Isso é bom por um lado, mas por outro é pernicioso e limitador,
pois fragmenta essa mesma Realidade investigada. Passamos a vê-la
e compreendê-la como quem olha por buracos de fechaduras.
Muitas vezes numa visão monocular e, por isso, limitada. Isso
explica porque teorias contrárias podem ser elaboradas a partir
de um mesmo material. Depende da interpretação que o investigador
dá ao que foi visto pelo 'buraco da fechadura'.
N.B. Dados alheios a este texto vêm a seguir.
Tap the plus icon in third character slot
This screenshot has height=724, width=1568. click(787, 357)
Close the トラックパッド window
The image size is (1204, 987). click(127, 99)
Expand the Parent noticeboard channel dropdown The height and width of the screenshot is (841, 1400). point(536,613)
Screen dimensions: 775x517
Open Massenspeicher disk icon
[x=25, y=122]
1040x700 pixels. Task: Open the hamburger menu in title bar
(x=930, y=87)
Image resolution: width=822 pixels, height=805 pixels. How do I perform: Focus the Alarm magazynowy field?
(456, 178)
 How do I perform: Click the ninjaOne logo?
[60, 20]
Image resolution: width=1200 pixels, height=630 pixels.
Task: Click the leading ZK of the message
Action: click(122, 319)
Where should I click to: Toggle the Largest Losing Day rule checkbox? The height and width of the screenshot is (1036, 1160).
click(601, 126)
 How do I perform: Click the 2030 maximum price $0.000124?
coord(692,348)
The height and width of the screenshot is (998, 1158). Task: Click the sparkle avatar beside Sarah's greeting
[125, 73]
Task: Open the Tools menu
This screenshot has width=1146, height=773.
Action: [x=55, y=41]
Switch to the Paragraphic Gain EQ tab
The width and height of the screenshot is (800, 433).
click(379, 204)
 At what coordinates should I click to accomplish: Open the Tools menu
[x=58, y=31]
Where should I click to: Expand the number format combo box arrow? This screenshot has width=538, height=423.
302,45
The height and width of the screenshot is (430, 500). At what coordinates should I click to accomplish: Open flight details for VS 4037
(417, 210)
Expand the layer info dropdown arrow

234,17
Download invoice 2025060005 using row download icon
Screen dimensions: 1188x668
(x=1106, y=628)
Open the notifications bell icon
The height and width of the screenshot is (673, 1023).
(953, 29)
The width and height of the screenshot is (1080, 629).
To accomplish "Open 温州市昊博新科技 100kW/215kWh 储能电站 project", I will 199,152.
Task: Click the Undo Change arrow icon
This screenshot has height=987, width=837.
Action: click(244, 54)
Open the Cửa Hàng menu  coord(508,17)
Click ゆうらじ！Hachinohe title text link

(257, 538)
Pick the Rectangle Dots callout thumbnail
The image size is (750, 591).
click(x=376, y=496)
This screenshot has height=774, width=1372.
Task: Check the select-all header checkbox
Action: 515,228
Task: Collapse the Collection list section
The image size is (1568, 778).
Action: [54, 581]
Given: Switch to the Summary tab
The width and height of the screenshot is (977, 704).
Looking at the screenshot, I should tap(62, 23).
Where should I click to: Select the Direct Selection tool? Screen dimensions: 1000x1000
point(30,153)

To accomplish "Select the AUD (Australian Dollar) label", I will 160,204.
Mas, e a porta nunca se abre? As portas se abrem sim quando estamos
prontos para compreender o que está além delas. A ciência
é um meio e não um fim em si mesmo. É objetiva
e experimental, pondo à nossa disposição recursos
para compreendermos, mesmo que parcial, fragmentária e imperfeitamente,
a realidade que nos rodeia.
É intelectiva por natureza e pode sancionar ou não tudo
aquilo que está ao alcance do intelecto. A questão é
que nem toda a Realidade está contida no que é objetivo
e experimental. Existe muita coisa além, no campo subjetivo e
intuitivo e que também constituem verdades e realidades, mesmo
que apenas em parcelas condizentes com nossa capacidade de entendimento
ainda tão limitada.
Allan Kardec ao codificar, organizar, o Espiritismo, dando-lhe um corpo
teórico consistente, usou os melhores recursos científicos
de seu tempo. Lançou mão da metodologia positivista de
então para que esta viabilizasse, desse as necessárias
credenciais à nova doutrina no momento em que ela fosse levada
ao conhecimento público. Isso significa que Kardec lançou
mão da ciência para que esta sancionasse o novo conhecimento.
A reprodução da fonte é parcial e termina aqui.